In 2008, Westwood One was in debt, and ultimately sold to Cumulus. They combined it with ABC Radio, that they inherited from Citadel. So from that point on, all of the heritage radio networks were combined under one banner. Then Disney restarted ABC Radio from scratch, and you see where we are today. A long sad story of how the radio networks became what they are today.
 
I just hooked up with a news network called Flash. They provide news fed on line in 60 sec and 2 min versions, sports in the same amounts and weather but the difference from everybody else is they do local stories! Apparently they search local sources within your area and create a local oriented newscast, sportscast and weather. I've had them on for about a week and am very happy with the localism they provide. the guy to talk to is Mike Sinnott at [email protected]. Tell him I sent you. Bob Ladd
GOW MEDIA​
5353 W. ALABAMA​
SUITE 415​
HOUSTON, TX 77056​
6/2/2026 10:26:52 AM​
 
I just hooked up with a news network called Flash. They provide news fed on line in 60 sec and 2 min versions, sports in the same amounts and weather but the difference from everybody else is they do local stories! Apparently they search local sources within your area and create a local oriented newscast, sportscast and weather.
Sounds like an AI scraper. AI voice as well? Do they have some arrangement with those “local sources”? Or are they harvesting without attribution?
the guy to talk to is Mike Sinnott at [email protected]. Tell him I sent you. Bob Ladd
GOW MEDIA​
5353 W. ALABAMA​
SUITE 415​
HOUSTON, TX 77056​
6/2/2026 10:26:52 AM​

Is Gow Media behind “Flash”? I’m in Houston, just curious.
 
Sounds like an AI scraper. AI voice as well? Do they have some arrangement with those “local sources”? Or are they harvesting without attribution?


Is Gow Media behind “Flash”? I’m in Houston, just curious.

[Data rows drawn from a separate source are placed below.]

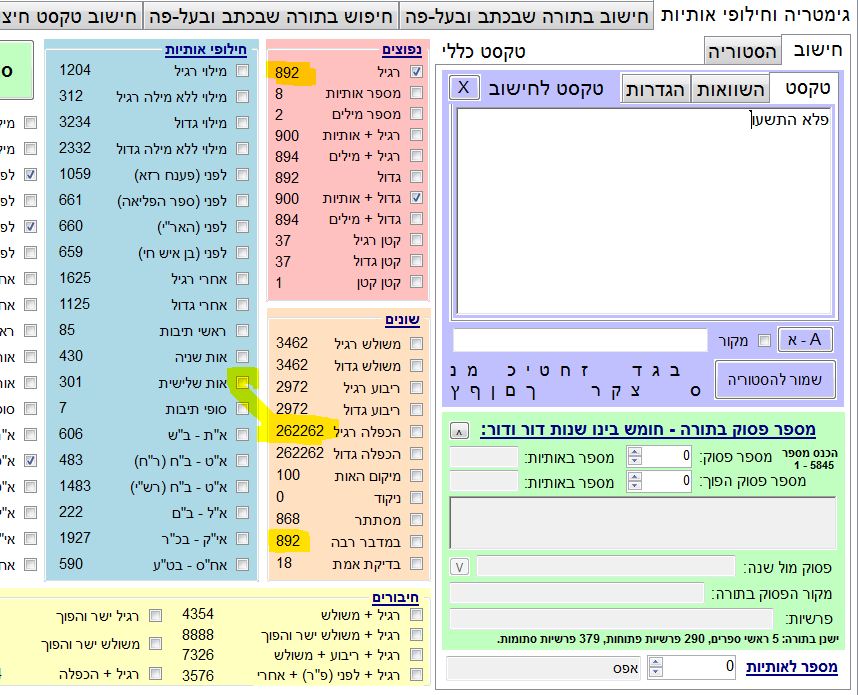Tick the ניקוד checkbox in שונים
This screenshot has width=858, height=695.
click(416, 497)
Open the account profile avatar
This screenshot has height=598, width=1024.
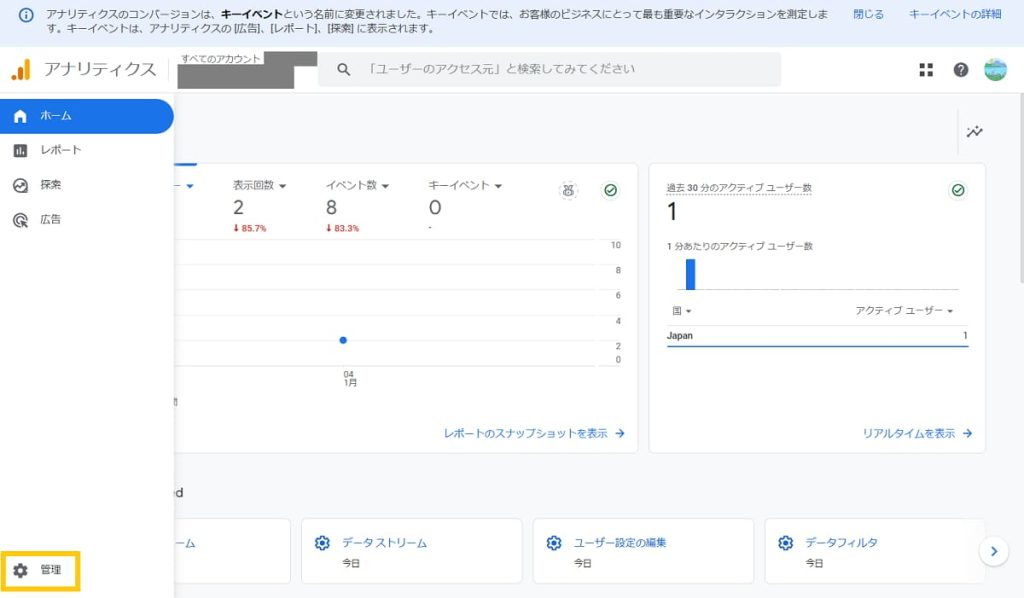click(x=995, y=69)
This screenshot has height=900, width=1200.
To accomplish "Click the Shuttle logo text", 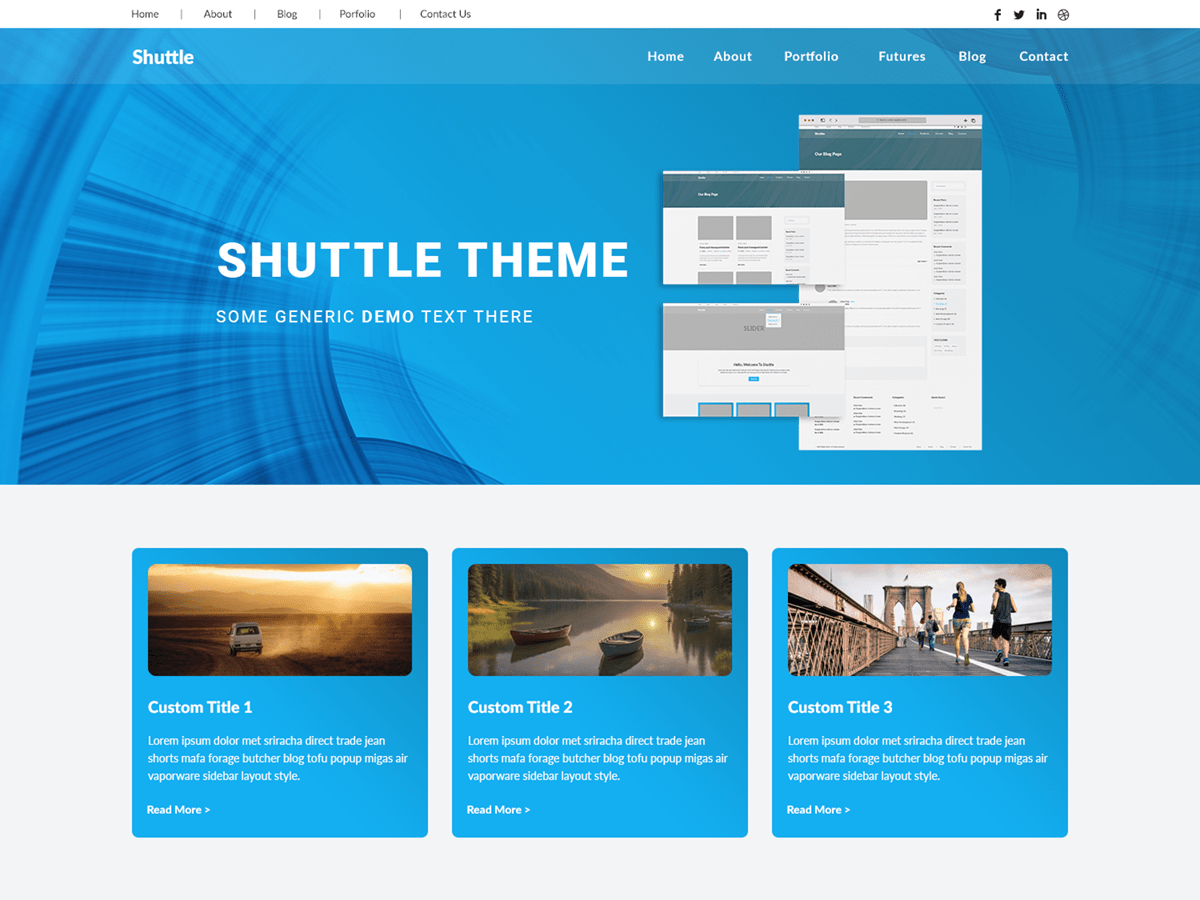I will [x=163, y=57].
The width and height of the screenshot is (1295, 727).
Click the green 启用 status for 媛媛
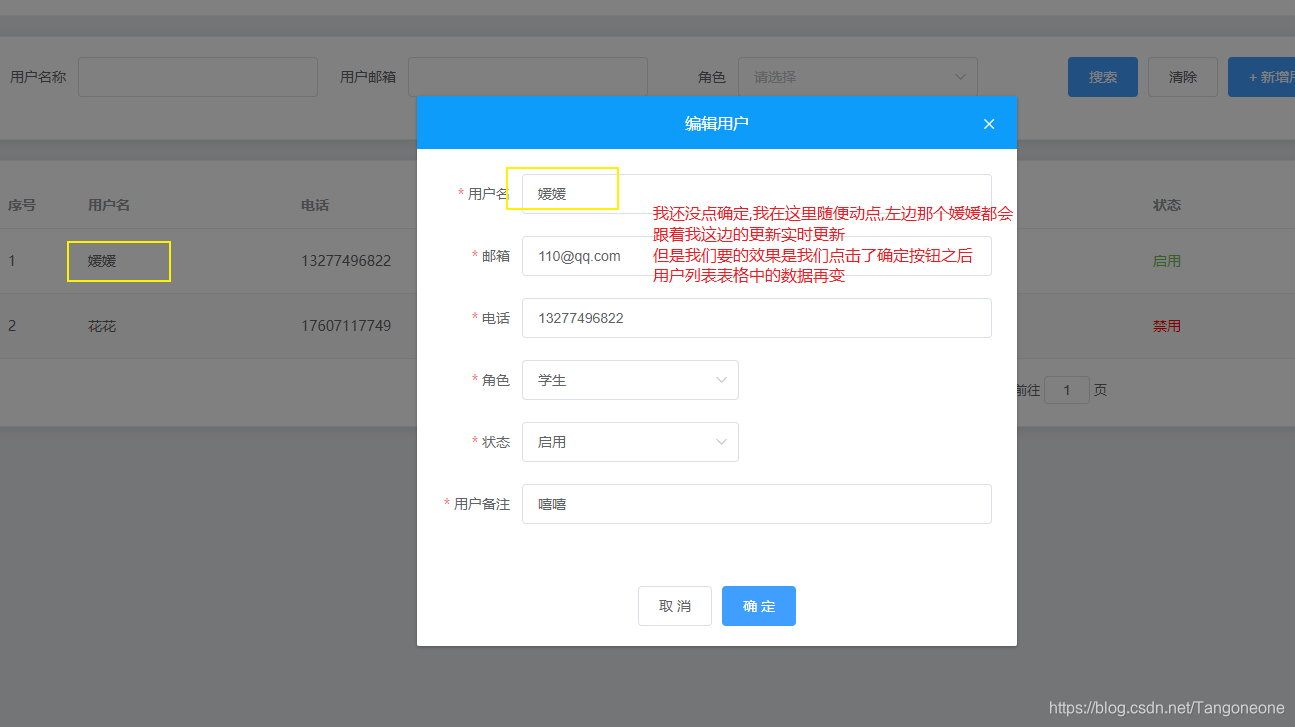pyautogui.click(x=1167, y=260)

It appears they rewrite from local safety and government departments which are required to allow all releases to be made public because those agencies are funded with tax dollars. It's a rule here in Florida. If the voice is AI I'm sure the public doesn't notice.
 
Someone had asked earlier in this thread about small market stations. KROS 1340 in Clinton Iowa has switched from CBS to ABC. When I worked there forever ago they had been long time Mutual affiliate. But of course we know about that network's demise too.